Conditional delete rows: delete the quasi-identical rows but not the identical

I have a data frame, and I need depurate it according with two values that are "quasi-identical" in the rows. I only need to delete the observations that differs but not the identical. I try do this using

agrep
but this function also delete the identical observations.
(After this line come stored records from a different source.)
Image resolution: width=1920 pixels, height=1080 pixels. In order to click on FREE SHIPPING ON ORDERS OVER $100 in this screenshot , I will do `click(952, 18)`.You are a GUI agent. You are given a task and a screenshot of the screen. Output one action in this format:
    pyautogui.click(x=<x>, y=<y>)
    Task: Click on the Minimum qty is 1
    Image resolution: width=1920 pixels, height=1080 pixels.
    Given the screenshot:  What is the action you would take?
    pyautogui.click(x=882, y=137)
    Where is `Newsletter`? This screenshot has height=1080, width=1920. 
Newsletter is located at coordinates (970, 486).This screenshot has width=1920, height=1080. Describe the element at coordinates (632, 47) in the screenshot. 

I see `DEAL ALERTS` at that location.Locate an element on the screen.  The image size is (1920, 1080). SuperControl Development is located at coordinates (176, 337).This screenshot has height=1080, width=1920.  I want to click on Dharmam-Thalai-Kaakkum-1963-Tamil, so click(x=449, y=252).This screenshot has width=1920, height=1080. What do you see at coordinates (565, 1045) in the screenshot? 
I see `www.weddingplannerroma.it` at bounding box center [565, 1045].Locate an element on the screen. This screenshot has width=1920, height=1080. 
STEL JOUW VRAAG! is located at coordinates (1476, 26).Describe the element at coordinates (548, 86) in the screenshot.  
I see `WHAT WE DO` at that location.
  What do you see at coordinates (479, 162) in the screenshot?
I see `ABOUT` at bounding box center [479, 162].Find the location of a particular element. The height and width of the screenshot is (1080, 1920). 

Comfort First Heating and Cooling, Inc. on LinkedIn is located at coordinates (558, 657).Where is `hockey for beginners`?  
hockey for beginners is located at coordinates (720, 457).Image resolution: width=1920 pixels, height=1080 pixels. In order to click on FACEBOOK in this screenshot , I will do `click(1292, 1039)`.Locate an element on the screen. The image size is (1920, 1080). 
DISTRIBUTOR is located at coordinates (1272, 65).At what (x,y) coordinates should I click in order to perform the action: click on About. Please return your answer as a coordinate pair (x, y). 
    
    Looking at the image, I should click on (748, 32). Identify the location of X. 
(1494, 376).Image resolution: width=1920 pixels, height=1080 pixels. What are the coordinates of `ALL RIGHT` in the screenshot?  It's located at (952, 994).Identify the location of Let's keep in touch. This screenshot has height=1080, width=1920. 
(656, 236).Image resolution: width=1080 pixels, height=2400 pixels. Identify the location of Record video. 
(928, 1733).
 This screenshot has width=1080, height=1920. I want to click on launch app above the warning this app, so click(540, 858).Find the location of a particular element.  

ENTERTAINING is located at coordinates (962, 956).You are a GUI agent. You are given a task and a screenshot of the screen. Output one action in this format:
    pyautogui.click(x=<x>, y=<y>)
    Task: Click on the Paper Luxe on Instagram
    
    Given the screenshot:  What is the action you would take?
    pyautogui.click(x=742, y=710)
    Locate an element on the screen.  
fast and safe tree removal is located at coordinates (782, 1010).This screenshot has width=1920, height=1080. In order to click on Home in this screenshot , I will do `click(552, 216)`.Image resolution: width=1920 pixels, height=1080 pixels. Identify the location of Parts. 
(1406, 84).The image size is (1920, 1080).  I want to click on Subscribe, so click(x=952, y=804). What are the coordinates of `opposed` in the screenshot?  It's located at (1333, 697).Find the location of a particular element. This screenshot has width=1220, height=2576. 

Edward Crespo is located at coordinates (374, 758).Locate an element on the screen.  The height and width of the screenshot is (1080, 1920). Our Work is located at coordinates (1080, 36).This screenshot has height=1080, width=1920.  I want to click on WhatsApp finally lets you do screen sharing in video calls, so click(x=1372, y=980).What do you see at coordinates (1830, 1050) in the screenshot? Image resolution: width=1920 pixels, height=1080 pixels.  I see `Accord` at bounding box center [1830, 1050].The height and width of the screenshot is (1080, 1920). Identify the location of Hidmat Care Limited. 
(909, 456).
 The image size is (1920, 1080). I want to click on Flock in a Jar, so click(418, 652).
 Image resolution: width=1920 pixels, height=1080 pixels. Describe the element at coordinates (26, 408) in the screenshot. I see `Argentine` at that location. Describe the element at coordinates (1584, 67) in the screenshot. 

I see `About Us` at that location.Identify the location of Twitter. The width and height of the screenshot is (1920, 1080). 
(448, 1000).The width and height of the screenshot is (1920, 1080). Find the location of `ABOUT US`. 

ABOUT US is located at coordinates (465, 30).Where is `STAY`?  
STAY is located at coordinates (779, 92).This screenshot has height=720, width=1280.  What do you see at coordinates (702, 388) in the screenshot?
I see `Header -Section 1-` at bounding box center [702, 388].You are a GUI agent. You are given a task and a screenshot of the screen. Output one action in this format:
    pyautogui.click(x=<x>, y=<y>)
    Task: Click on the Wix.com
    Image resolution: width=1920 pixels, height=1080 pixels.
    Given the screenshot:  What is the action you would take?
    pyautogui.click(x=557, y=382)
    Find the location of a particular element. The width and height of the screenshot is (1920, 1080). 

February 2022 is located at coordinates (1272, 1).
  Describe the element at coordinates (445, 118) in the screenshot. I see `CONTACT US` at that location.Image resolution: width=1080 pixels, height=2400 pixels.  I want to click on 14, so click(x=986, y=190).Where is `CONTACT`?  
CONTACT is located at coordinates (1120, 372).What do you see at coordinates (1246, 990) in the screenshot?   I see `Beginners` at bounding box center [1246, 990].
Id<-c("RoLu1976","Rolu1976","RoLu1976","AlBl1989","ThSa1996")
Art<-c("Econometric Policy Evaluation: A Critique","Econometric Policy Evaluations A Critique","Econometric Policy Evaluation: A Critique", "Rules after discretion", "Expectations and the Nonneutrality of Lucas")
Id.1<-c("FiKy1989","FiKy1989","BeBe1983","JoSt1989","JoSt1990")
Art.1<-c("Notes on the Lucas Critique","Notes on the Lucas Critique","The Inconsistency of Optimal Plans","The Inconsistency","Notes on the Lucas")
N<-data.frame(Id,Art,Id.1,Art.1)


The quasi identical values in the above
dataframe
is in
Art
column on the two first observation, which are different just for a
s
and
:
.

In the above case the final data frame should be (note that the identical values wasn't delete):

Id Art Id.1 Art.1
RoLu1976 Econometric Policy Evaluation: A Critique FiKy1989 Notes on the Lucas Critique
RoLu1976 Econometric Policy Evaluation: A Critique BeBe1983 The Inconsistency of Optimal Plans
AlBl1989 Rules after discretion JoSt1989 The Inconsistency
ThSa1996 Expectations and the Nonneutrality of Lucas JoSt1990 Notes on the Lucas


What I did was this:

yy = NULL
for(i in 1:length(N$Art)){
temp = agrep(N[i,"Art"],N$Art,value=T)
y = ifelse(any(N[i,"Art"]==temp),temp[1],N[i,"Art"])
yy = c(yy,y)
}
N$Art = yy
N.2 = N[!duplicated(N$Art), ]


But it delete both values: identical and quasi identical.

How can I do it?

Answer

You could store the indices of things that are identical in the original Art column, and use that in combination with the results after de-duplication, e.g.

originallyDuplicated <- duplicated(N$Art)
# then run your snippet to generate `yy`

So you want to get rid of things that are duplicated now, but not originally.

N[!(duplicated(yy) & !originallyDuplicated),]

Though to me it seems that rather than basing your exclusion criteria purely on the Art column, it would make more sense to exclude a row if every column in the row was duplicated (or almost duplicated) elsewhere in the table. (e.g. compare on the Art.1, Id.1, ID etc column too?)